Heifer-rearing focus

Rearing replacement heifers can be a major drain on farm resources. Land required for heifers and the labour involved to get heifers calving at 24 months is significant. I have looked at contract rearing for my heifers and have yet to find a suitable and like-minded farmer willing to enter into an arrangement with me for heifer rearing.

The advantage for me would be great – I would be able to carry more cows on my grazing block, the daily workload would be lower without the heifer enterprise on farm and, most important, I would be able to dedicate all my time to the main milking herd which generates income.

Yes, the cash cost of contracting out heifer rearing is significant, but the reality is I am incurring the cost regardless with my existing heifer enterprise.

All replacements are born on farm between 20 August and 7 October, which allows heifers to calve down at 24 months in the autumn.

Currently, I have an eight-week window for heifer calves to be born on the farm. I would like to reduce this to six weeks to get a more uniform group of heifer calves.

At the last weight check in mid-April, my then seven-month-old calves ranged in weight from 178kg to 232kg, with an average for this group of 195kg.

This group has an eight-week spread in age, which has filtered into the liveweight. From the previous weight check, which was at weaning, this group has put on 0.9kg/day.

The in-calf heifers are on target for a calving weight of 550kg. The average weight for this group is 517kg, with another 68 days before calving, which is 0.55kg/day weight gain – well within reach for these heifers on grass.
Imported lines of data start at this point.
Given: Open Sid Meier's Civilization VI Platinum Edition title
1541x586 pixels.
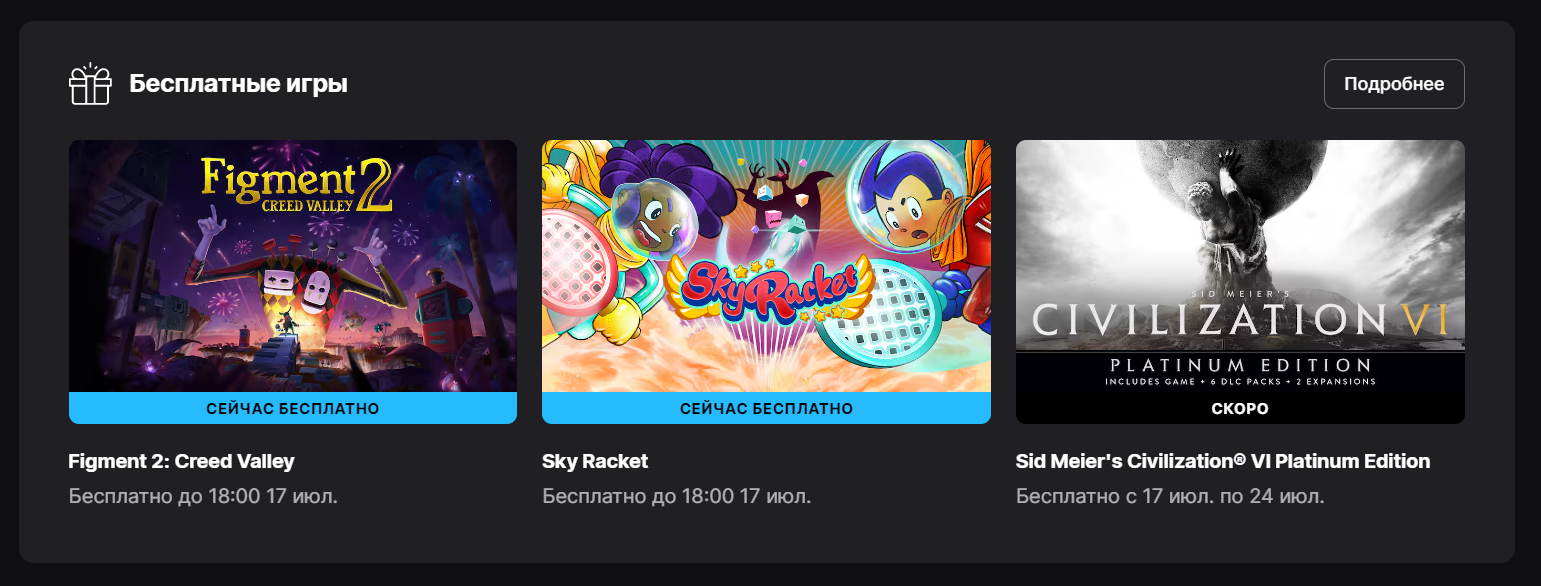Looking at the screenshot, I should [x=1223, y=461].
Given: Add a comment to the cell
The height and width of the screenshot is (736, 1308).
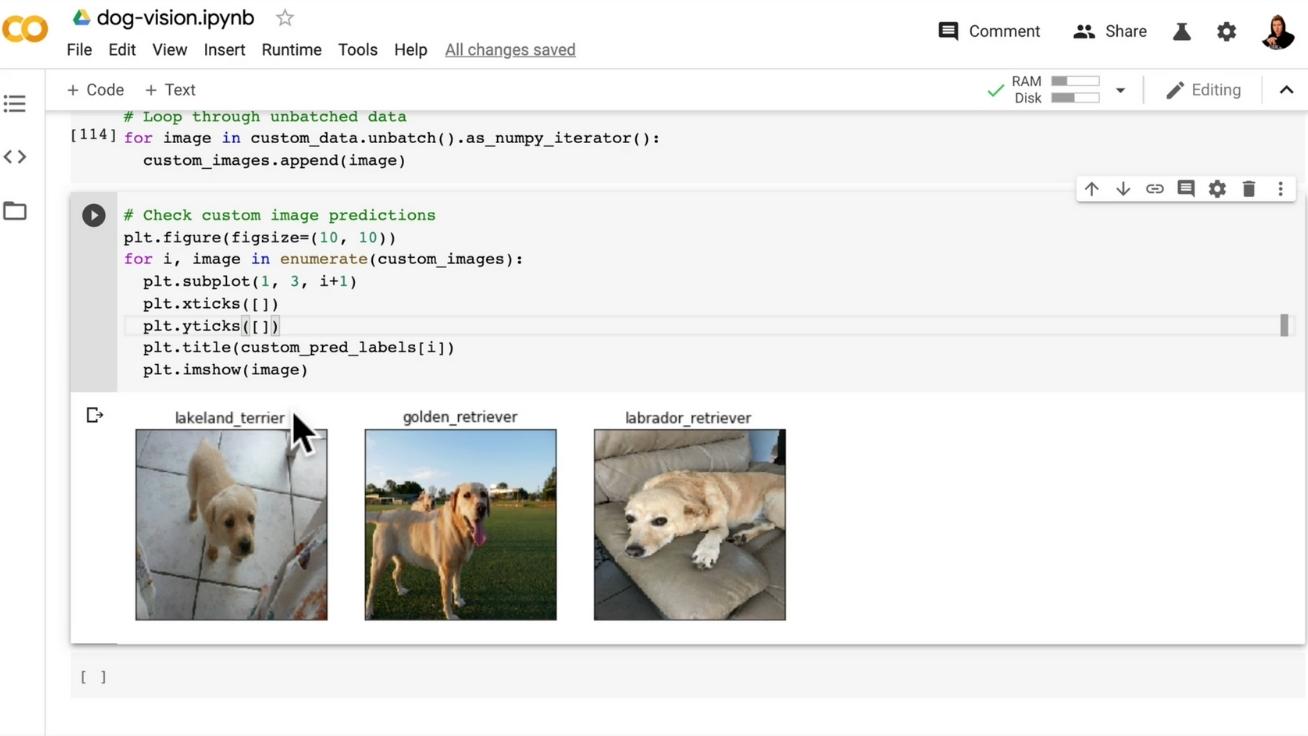Looking at the screenshot, I should point(1185,187).
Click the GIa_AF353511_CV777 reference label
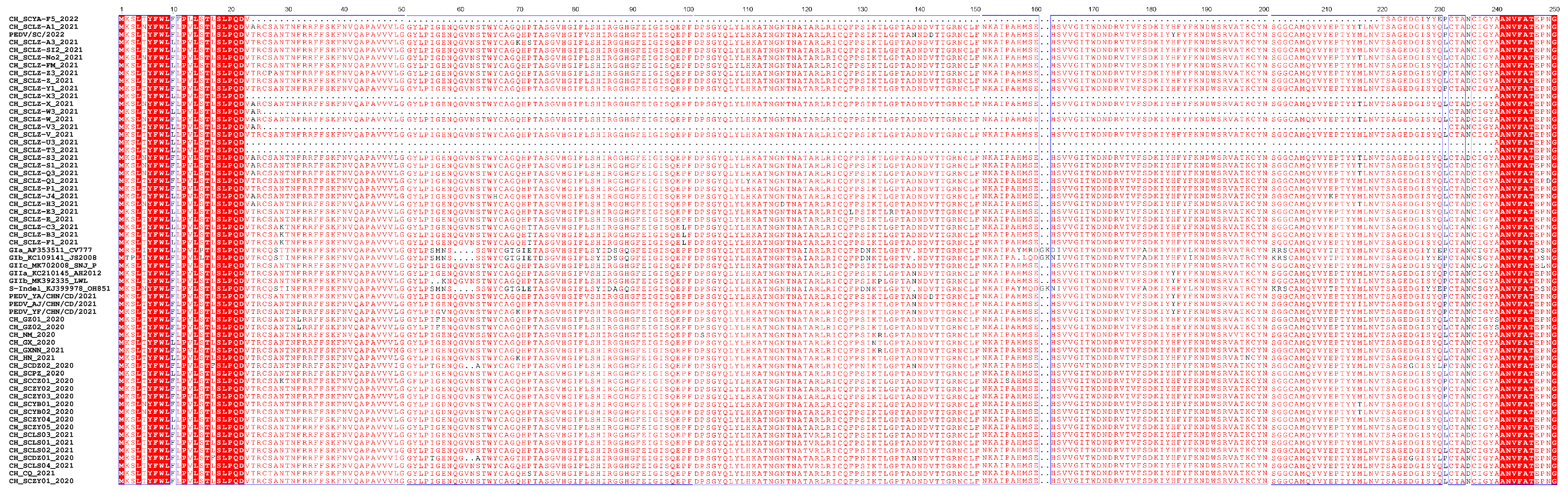Viewport: 1568px width, 492px height. 51,250
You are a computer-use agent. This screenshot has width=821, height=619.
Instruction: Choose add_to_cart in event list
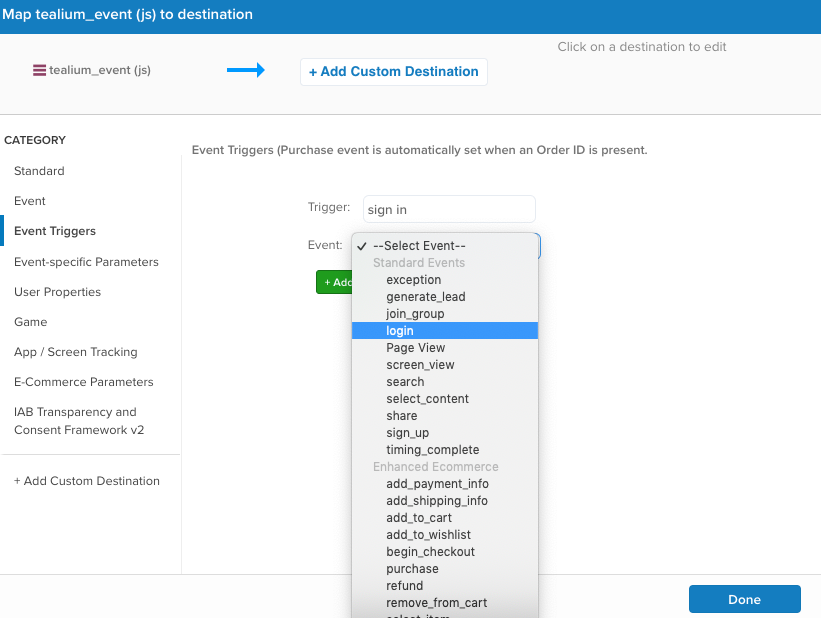[419, 518]
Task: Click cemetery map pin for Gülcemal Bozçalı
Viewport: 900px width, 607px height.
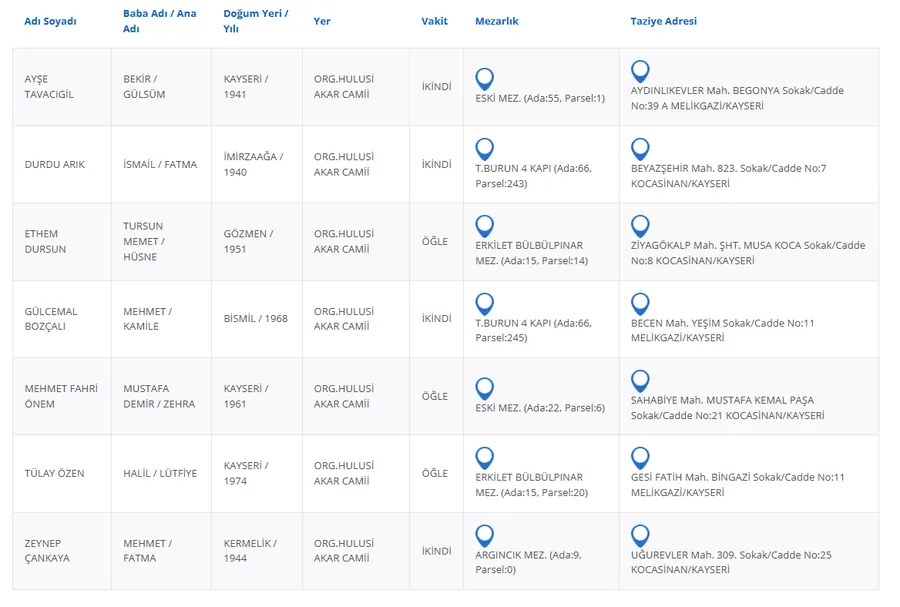Action: (x=485, y=304)
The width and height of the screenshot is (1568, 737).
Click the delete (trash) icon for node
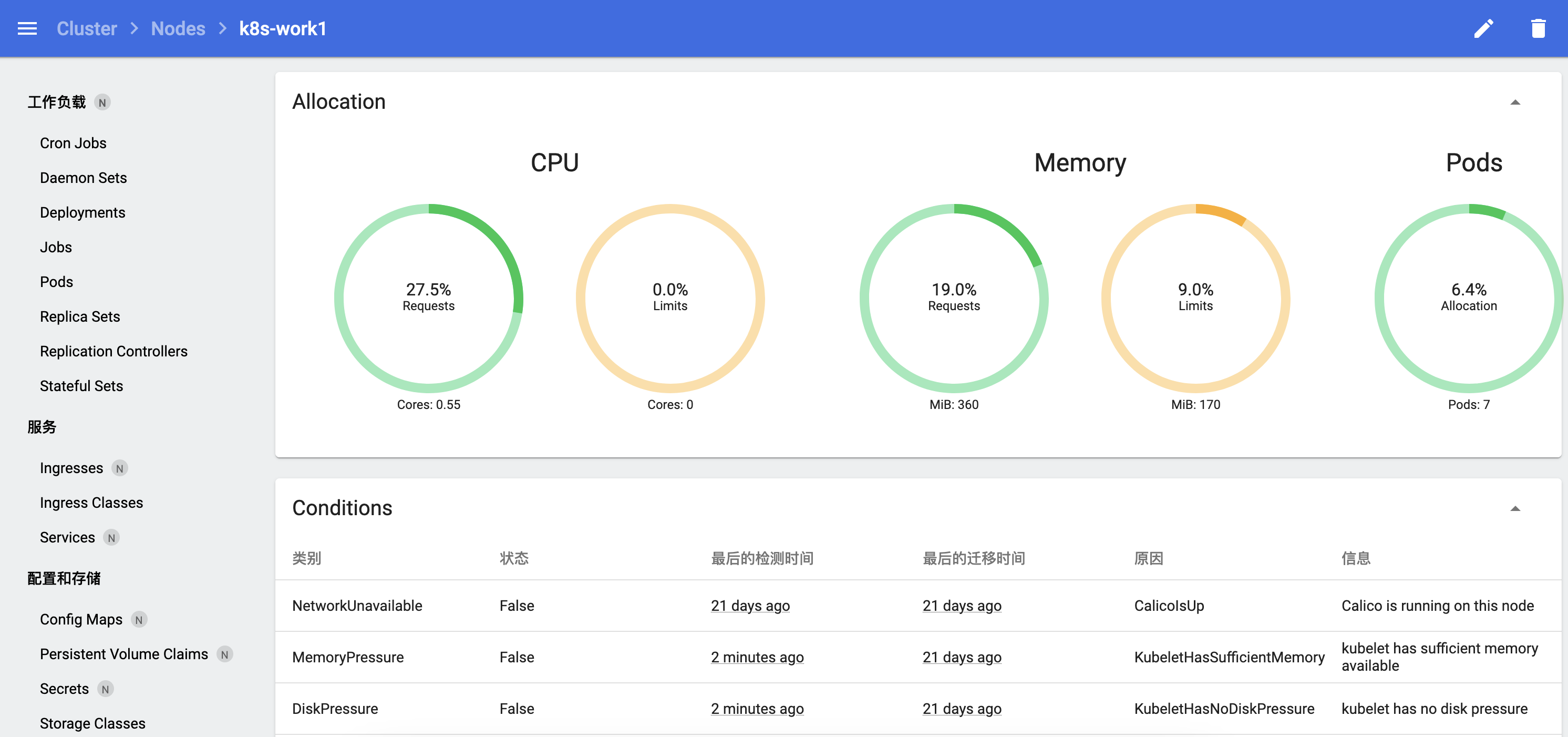click(1537, 28)
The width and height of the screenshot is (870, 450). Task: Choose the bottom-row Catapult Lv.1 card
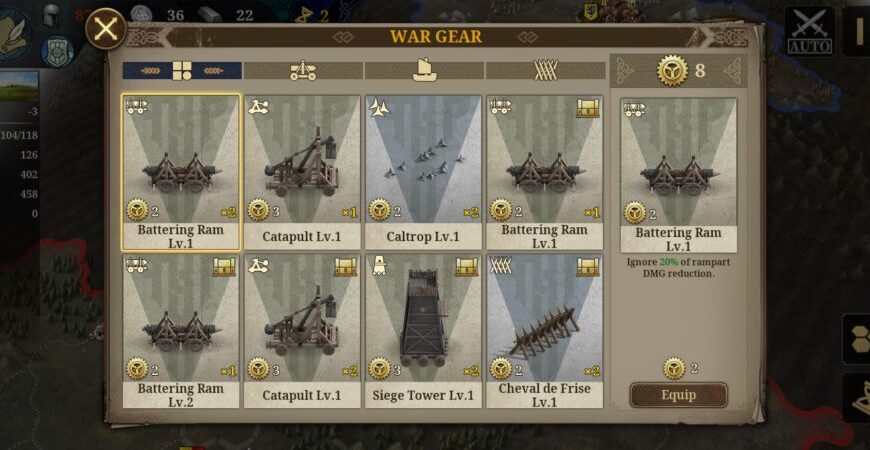302,331

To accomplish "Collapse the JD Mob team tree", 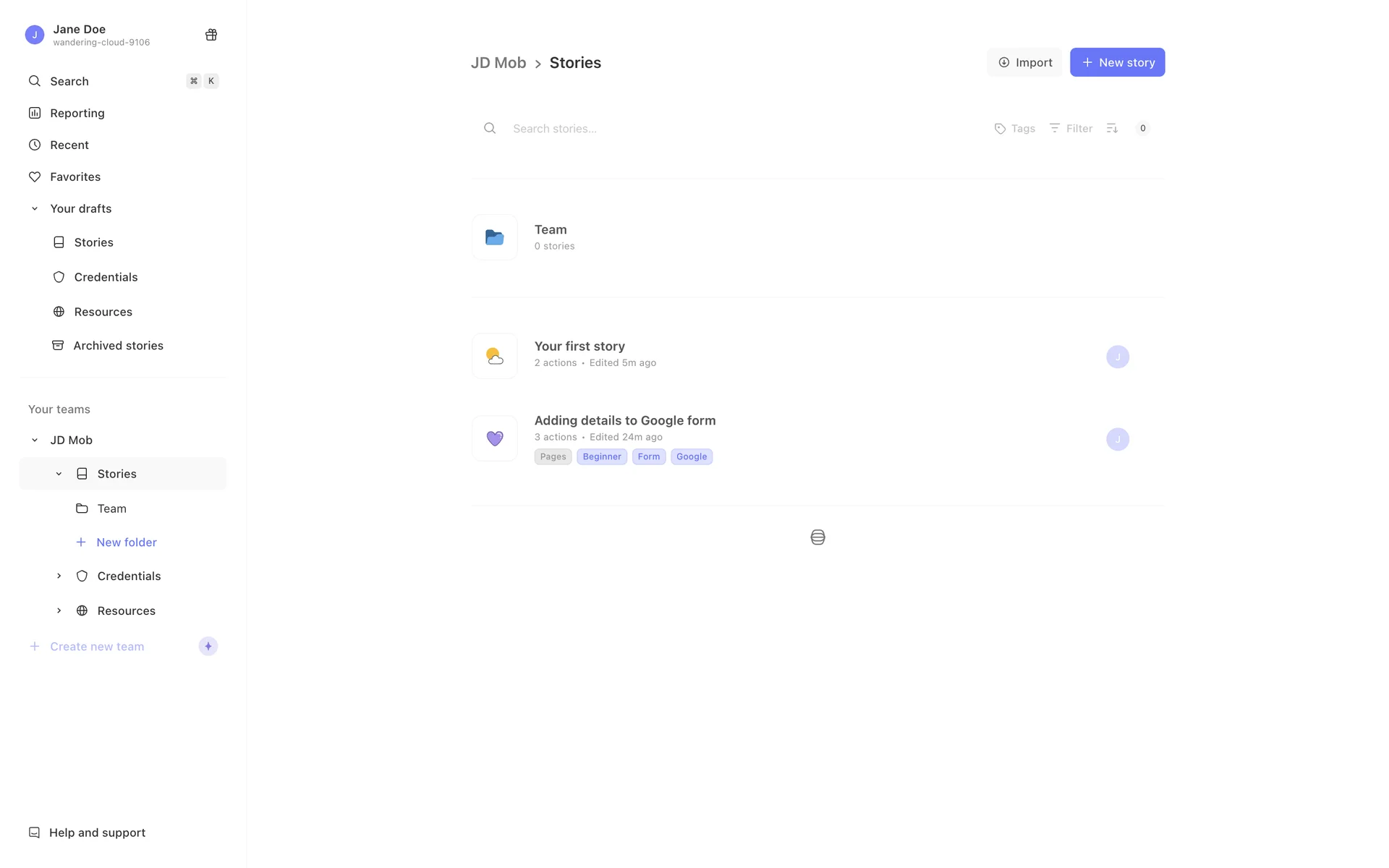I will tap(34, 440).
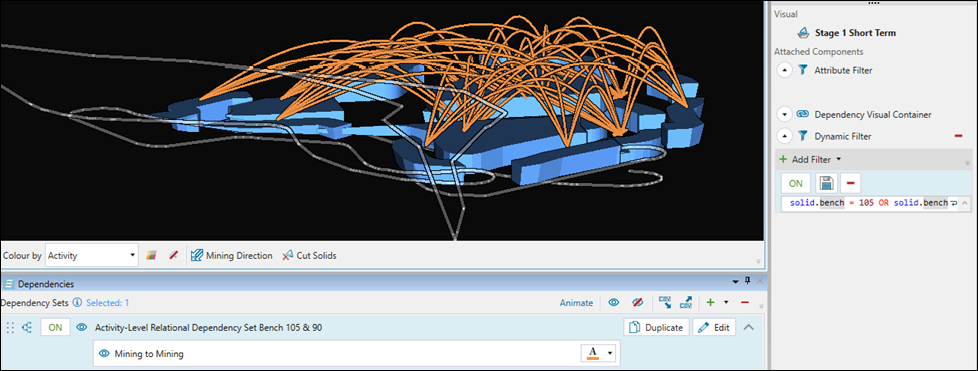Click the Animate link

point(576,302)
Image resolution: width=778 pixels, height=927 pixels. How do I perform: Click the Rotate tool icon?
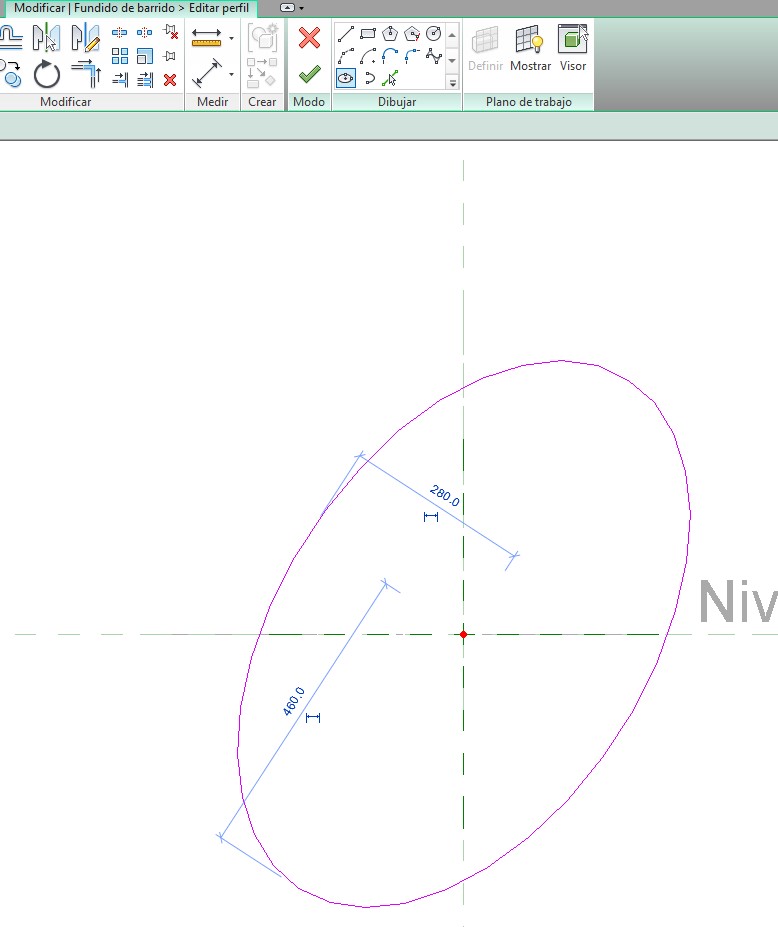[x=47, y=75]
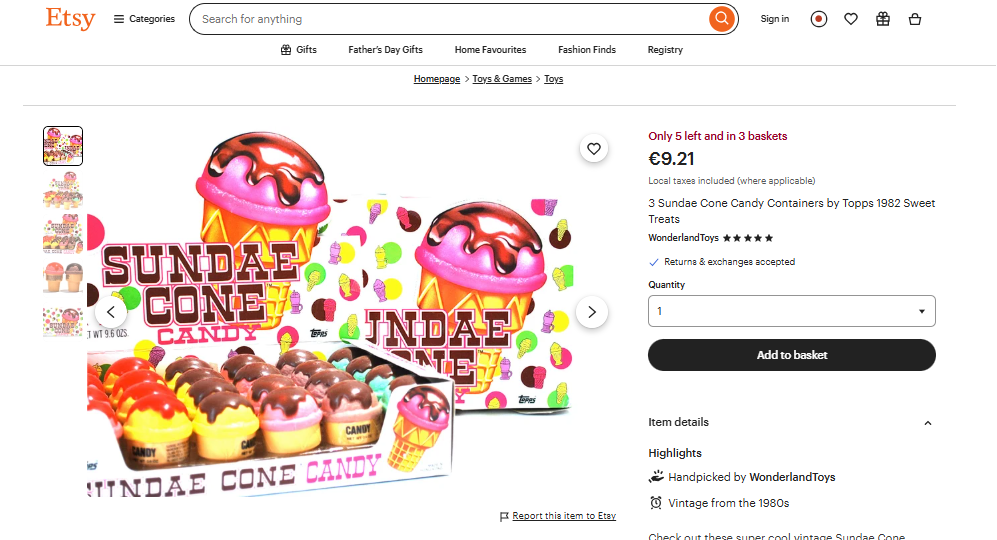Show next product image with right arrow
This screenshot has width=997, height=540.
(x=592, y=312)
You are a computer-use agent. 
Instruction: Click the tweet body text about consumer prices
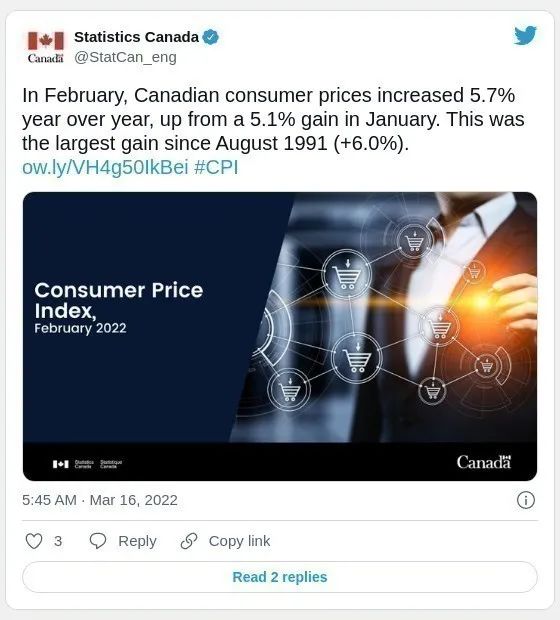pyautogui.click(x=273, y=119)
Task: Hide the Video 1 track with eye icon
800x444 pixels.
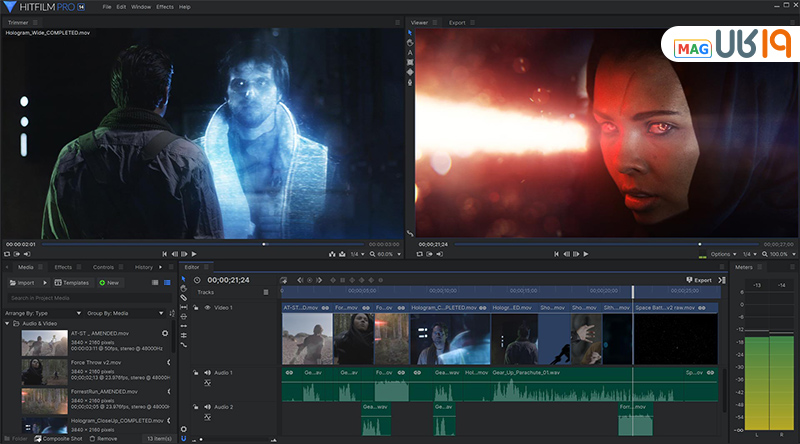Action: point(207,308)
From a breeding perspective, the heifers are housed three weeks before breeding, which starts on 22 November. I always get a drop in liveweight when heifers come into sheds. Last year, my heifers came in at 381kg and dropped back to 350kg just as breeding started.

I have started introducing 2kg of concentrate to reduce the weight loss, but I still get the drop in liveweight once heifers come in.

Breeding for the heifers is synchronised using a CIDR programme. The programme got 70% conception to first service for my current group of heifers and has worked well for me regarding time management and enables me to get a specialist to AI heifers.

McGrade mating programme 2015

Day 1 CIDR goes in (10 days prior)

Day 7 Prostaglandin injection

Day 8 CIDR out (morning)

Day 10 Mate all 12-4pm

Day 22 CIDR back in

Day 29 CIDR out; mate on observation

From a cost perspective, I don’t feel much more can be removed from my heifer-rearing costs. The three main costs are forage, concentrate and labour.

Last year, heifers got 395kg/head concentrate, which was mostly fed at weaning. Ultimately, I would like to contract out the heifers, which I feel would work well.

Our heifer-rearing is based on liveweight targets for weaning, breeding and calving, and therefore should be easy to replicate on a contract-rearing farm.

In the short term, my focus is on reducing the number of replacements actually needed for the main milking herd. This means breeding for longevity and good animal health traits.